Разлука с нею! Эта мысль наполняла его отчаянием и гневом. Она — это было ее тело, ее лицо, ее уста. Андре страдал. Все, что составляло наслаждение его рук, его губ, его глаз, все это будет лишь воспоминанием, мучительным и тщетным образом. Жермена будет по-прежнему любить его, но он больше не увидит ее. Ах, быть любимым хотя бы таким образом — показалось бы ему восхитительным и желанным прежде, когда на морском берегу в Морга он растроганно плакал, думая о г-же де Нанселль, когда ему казалась неоценимым счастьем одна только возможность говорить с ней, слушать ее, когда он желал только одного: безмолвно любить ее!.. Но то время было далеко… С тех пор все изменилось. Он познал обладание тем, что тогда ему казалось недостижимым. Он согрел свои руки около пламени, прежде бывшего для него лишь отдаленным сиянием, и теплота его пронизала все его существо. А теперь простая прихоть случая разбросала все головешки этого костра!
Он, так гордившийся своею молодостью, этой молодостью, привлекшей к нему Жермену, давшей ему силу сжимать ее в своих объятиях, зажегшей в нем все эти желания, он проклинал теперь ее! Благодаря ей он был теперь бессилен перед событиями. Он не мог вмешаться в них. Она отстраняла его от них. Он мог лишь ждать, ждать, ждать. И чего ждать? Даже если Жермена покинет своего мужа, г-н Моваль никогда не согласится на то, чтобы его сын женился на разведенной. А что он такое, чтобы делать по-своему? Он был чем-то неопределенным — молодым человеком без Положения, без карьеры, без денег. Даже если бы Жермена согласилась разделить с ним жизнь, что мог бы предложить он ей, привыкшей к существованию покойному и изнеженному? Ничего, даже приюта в одной из тех отдаленных стран, о которых он столь часто мечтал, экзотические и причудливые названия которых так часто раздавались в его ушах, произносимые г-ном Мовалем, и о которых он иногда говорил Жермене, когда, лежа вдвоем на диване в павильоне, они мечтали о тихом убежище в одном из затерянных уголков огромного мира!
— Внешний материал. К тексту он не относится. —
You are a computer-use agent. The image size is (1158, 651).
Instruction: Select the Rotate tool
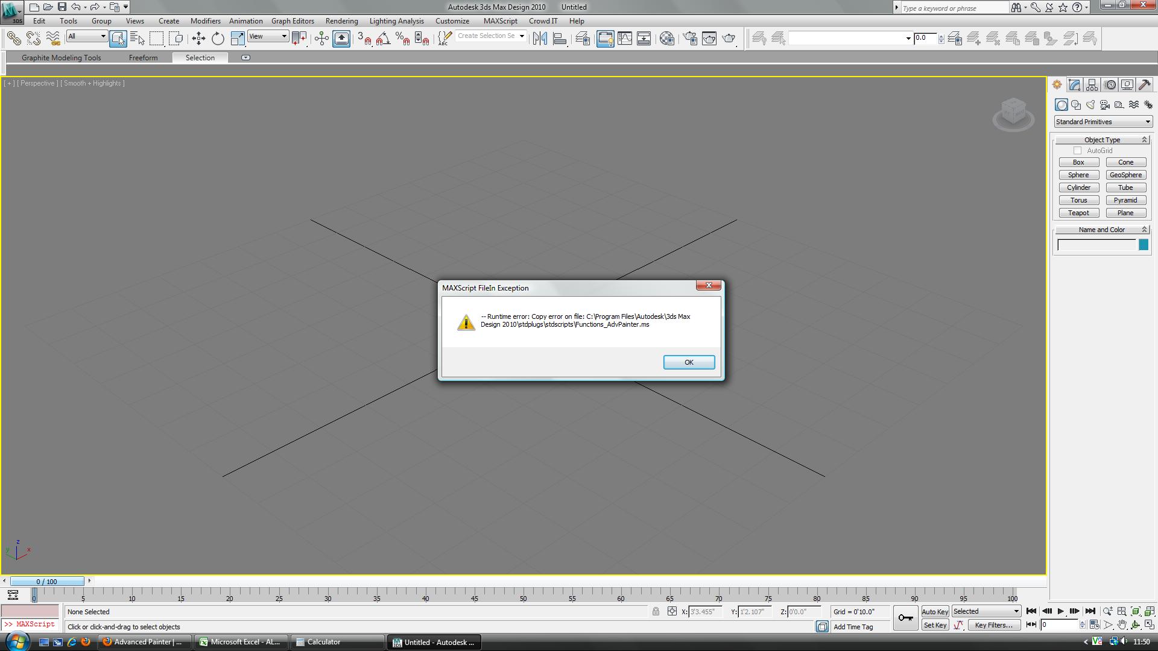[x=218, y=39]
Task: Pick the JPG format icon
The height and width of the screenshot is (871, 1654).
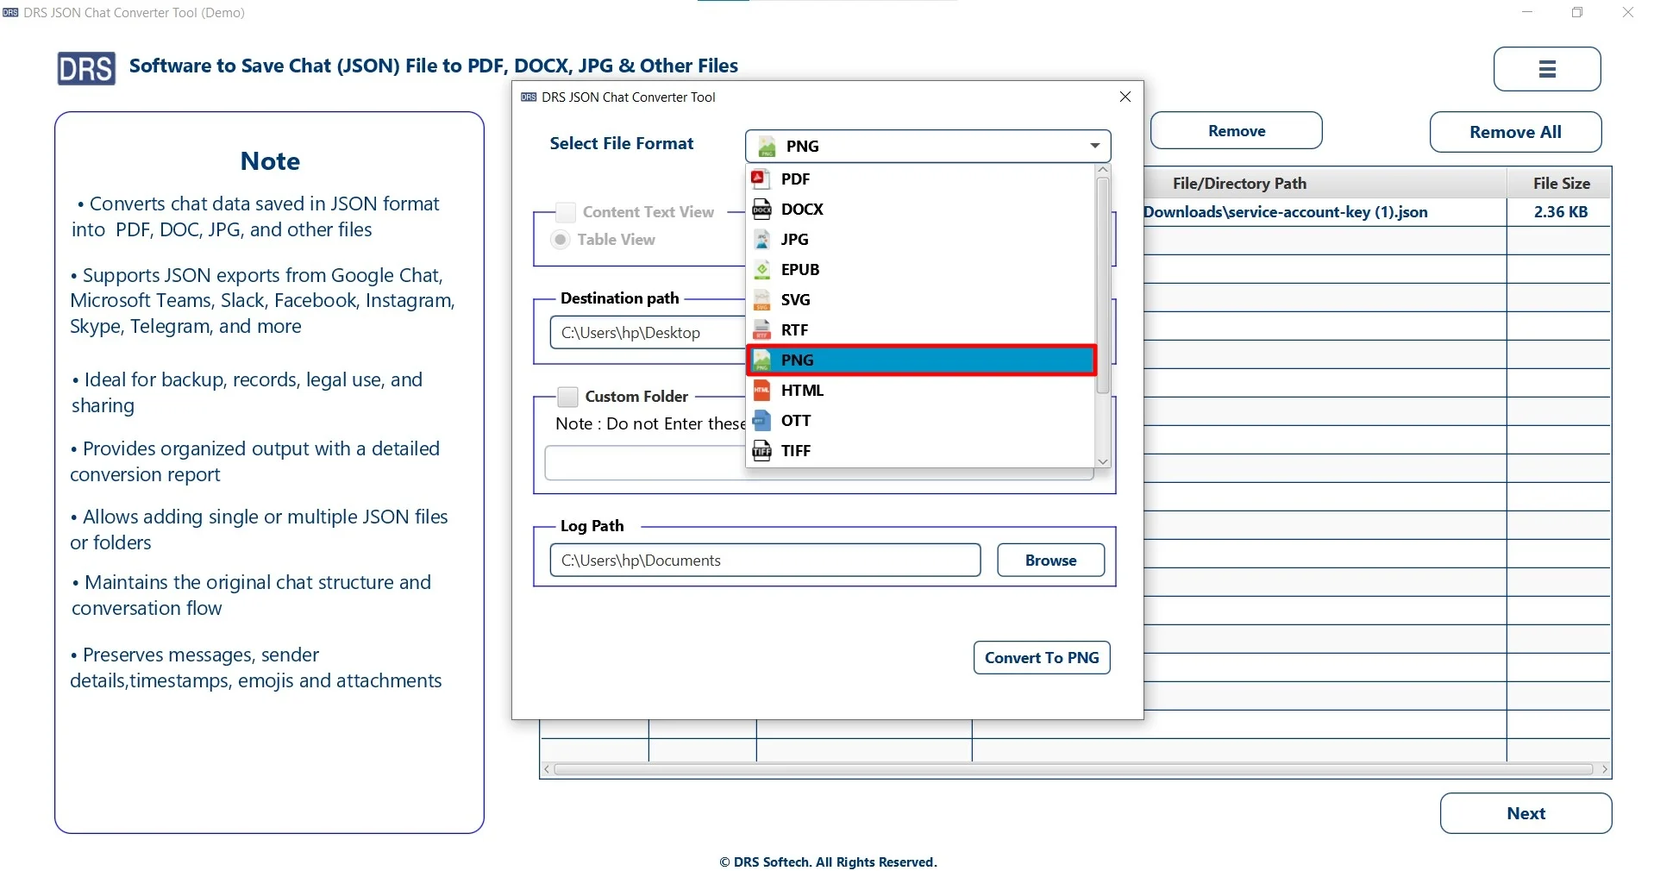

Прошла ровно неделя с того дня, как Андре покинул Буамартен, а он по-прежнему не получал известий от Жермены. Несколько раз в день он спрашивал у привратницы, не приходило ли письмо на его имя. Всякий раз отрицательный ответ увеличивал его муку. Тогда он подымался к себе в комнату и запирался там под тем предлогом, что занимается, или принимался бесцельно ходить по улицам. Он шел, сам не зная, куда он направляется. Так он добрел до улицы Кассини. Его привела туда машинальная и инстинктивная привычка. Очевидно, мастерская Антуана де Берсена была сдана. Андре давно перестал думать о своем друге. Вдруг он растроганно и с нежностью подумал о художнике. Берсен также страдал из-за Жермены де Нанселль. Она была из тех, которые не забываются, хотя Берсен не узнал ни ее прелестного тела, ни ее страстных объятий, ни ее пылких поцелуев. Тогда как он…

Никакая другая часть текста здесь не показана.